Word of Morton's supposed arms trading with the Indians soon reached English settlers in Pascataway, Nantasket, Naumkeake, Winisimett and Wessagussett, who sent messages to Plymouth, urging them to do something about Morton. Plymouth first sent Morton a letter, urging him to cease gun sales to the Indians. Morton, a lawyer, responded that selling guns to the Indians was not a crime, as the royal proclamation bore no prescribed punishment. Even if it was, he argued, the proclamation was void with the death of James I. Morton also promised that the settlers at Merrymount would defend themselves if Plymouth came after them.

Despite Morton's threat, in 1628 Bradford dispatched a small force led by Myles Standish to Merrymount. Standish found that Morton and his six associates had barricaded their doors and all were armed. Fortunately for Standish, Bradford writes, "if they had not been over armed with drinke, more hurt might have been done." Standish and his men convinced Morton to leave the fortified building. None were harmed except "one that was so drunk that he ran his own nose
upon the point of a sword that one held before him, as he
entered the house; but he lost but a little of his hot blood." Morton was arrested and brought to Plymouth until he could be picked up by an English ship and returned to England.

- TASK REQUIREMENTS -
A. Answer these questions from the passage on Morton and Merrymount:
(i) What was Morton's profession?
(ii) In what year did Bradford send a force to Merrymount?
(iii) How many associates were with Morton when Standish arrived?
B. List every settlement whose English settlers sent messages to Plymouth about Morton, according to the passage on Morton and Merrymount.
C. In the passage on Morton and Merrymount, write out the stretch from "Word of Morton's" through "came after them.".
Answer using only the text about Morton and Merrymount.

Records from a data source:
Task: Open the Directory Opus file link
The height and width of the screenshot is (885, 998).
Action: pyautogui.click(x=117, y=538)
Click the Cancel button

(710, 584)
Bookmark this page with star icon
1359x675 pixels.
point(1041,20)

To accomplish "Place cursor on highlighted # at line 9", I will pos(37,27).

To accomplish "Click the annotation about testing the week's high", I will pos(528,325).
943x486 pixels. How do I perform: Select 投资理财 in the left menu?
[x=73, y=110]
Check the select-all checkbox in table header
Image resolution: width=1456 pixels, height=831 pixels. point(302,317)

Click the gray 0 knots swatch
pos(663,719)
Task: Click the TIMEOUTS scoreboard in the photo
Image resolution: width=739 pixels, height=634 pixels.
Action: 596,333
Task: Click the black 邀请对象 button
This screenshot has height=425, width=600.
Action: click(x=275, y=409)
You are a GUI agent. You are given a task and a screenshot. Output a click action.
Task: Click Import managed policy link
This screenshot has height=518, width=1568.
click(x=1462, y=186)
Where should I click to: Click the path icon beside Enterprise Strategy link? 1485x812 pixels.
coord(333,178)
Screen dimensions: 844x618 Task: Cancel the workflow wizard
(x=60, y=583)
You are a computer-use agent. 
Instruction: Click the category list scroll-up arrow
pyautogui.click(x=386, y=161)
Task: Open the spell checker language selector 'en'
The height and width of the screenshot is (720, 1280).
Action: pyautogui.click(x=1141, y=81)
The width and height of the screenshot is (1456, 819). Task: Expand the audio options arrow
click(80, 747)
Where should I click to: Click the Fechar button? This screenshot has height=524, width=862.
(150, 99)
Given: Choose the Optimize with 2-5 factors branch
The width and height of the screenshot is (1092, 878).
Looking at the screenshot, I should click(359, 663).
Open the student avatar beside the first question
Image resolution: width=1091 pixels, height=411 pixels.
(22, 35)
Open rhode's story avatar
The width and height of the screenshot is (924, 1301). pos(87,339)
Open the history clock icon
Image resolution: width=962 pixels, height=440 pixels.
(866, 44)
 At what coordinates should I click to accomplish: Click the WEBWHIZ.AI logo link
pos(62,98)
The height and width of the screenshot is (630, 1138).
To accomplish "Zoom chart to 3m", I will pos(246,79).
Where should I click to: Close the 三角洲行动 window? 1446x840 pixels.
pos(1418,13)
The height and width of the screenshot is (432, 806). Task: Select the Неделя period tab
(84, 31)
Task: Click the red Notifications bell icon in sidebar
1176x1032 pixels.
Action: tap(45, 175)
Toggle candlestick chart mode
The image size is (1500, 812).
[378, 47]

- RESULTS IN ORDER -
A.
(i) He was a lawyer.
(ii) 1628
(iii) Six

B. Pascataway, Nantasket, Naumkeake, Winisimett, Wessagussett

C.
Word of Morton's supposed arms trading with the Indians soon reached English settlers in Pascataway, Nantasket, Naumkeake, Winisimett and Wessagussett, who sent messages to Plymouth, urging them to do something about Morton. Plymouth first sent Morton a letter, urging him to cease gun sales to the Indians. Morton, a lawyer, responded that selling guns to the Indians was not a crime, as the royal proclamation bore no prescribed punishment. Even if it was, he argued, the proclamation was void with the death of James I. Morton also promised that the settlers at Merrymount would defend themselves if Plymouth came after them.